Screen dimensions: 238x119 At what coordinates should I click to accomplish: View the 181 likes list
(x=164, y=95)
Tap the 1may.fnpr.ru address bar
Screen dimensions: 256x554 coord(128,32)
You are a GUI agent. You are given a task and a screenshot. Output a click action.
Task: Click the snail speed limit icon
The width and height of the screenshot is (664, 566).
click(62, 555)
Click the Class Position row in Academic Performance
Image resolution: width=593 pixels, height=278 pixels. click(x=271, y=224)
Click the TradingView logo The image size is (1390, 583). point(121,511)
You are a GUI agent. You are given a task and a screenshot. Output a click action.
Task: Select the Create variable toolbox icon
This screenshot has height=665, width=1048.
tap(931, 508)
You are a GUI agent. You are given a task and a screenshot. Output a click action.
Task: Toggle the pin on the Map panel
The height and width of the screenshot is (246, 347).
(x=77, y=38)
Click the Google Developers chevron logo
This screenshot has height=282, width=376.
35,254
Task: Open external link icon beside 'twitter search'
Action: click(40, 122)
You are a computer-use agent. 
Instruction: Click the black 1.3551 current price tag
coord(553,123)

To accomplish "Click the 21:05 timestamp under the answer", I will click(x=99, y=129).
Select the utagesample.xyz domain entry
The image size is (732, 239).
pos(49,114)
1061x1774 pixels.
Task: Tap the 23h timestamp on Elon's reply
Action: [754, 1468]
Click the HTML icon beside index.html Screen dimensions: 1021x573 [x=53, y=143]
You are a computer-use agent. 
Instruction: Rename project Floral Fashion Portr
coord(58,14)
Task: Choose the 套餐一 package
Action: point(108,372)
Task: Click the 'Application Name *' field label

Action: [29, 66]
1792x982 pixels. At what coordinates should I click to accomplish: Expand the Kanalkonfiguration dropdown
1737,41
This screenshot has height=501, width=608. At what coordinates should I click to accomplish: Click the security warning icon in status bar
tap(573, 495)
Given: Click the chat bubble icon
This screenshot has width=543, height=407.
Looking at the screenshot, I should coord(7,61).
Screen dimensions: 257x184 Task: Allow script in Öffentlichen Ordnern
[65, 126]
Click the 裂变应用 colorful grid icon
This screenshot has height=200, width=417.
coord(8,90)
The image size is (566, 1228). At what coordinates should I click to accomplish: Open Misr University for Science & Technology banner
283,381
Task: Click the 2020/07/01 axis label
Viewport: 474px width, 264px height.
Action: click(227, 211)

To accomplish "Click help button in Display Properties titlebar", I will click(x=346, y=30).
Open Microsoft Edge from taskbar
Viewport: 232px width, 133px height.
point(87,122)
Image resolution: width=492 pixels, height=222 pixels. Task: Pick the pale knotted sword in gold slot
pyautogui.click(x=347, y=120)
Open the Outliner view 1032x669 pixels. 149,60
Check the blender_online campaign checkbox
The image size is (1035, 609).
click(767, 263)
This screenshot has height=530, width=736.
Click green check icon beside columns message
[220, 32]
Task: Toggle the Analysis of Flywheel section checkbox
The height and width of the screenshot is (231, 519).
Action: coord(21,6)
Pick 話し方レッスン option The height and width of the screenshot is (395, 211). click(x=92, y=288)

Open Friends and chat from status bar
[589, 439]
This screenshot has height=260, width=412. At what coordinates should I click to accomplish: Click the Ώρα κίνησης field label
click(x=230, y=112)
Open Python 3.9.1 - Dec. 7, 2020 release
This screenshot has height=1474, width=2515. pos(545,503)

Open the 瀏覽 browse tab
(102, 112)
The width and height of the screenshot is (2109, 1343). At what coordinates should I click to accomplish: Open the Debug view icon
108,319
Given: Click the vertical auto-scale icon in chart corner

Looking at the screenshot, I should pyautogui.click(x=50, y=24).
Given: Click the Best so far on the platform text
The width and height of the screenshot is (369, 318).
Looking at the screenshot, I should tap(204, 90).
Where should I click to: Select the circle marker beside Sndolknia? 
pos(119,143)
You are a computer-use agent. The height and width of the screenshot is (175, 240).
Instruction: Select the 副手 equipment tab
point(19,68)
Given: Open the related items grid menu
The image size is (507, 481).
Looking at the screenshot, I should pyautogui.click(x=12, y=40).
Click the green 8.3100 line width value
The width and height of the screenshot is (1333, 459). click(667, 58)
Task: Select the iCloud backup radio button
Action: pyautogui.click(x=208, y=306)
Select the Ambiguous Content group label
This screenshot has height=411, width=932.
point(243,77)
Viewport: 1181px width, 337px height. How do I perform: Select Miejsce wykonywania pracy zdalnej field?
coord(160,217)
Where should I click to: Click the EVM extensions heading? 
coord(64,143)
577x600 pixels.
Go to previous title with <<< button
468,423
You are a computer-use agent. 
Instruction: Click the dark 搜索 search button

• Problem details
Rewrite only the stretch of lines from the one containing "Screen dimensions: 257x184" through the one containing "Action: click(227, 211)", requests included, and offset every coordinate in the answers by adding 21 to it.

• Answer below
Screen dimensions: 257x184 Task: Allow script in Öffentlichen Ordnern
[86, 147]
Click the 裂变应用 colorful grid icon
This screenshot has height=200, width=417.
coord(29,111)
The image size is (566, 1228). At what coordinates should I click to accomplish: Open Misr University for Science & Technology banner
304,402
Task: Click the 2020/07/01 axis label
Viewport: 474px width, 264px height.
Action: click(248, 232)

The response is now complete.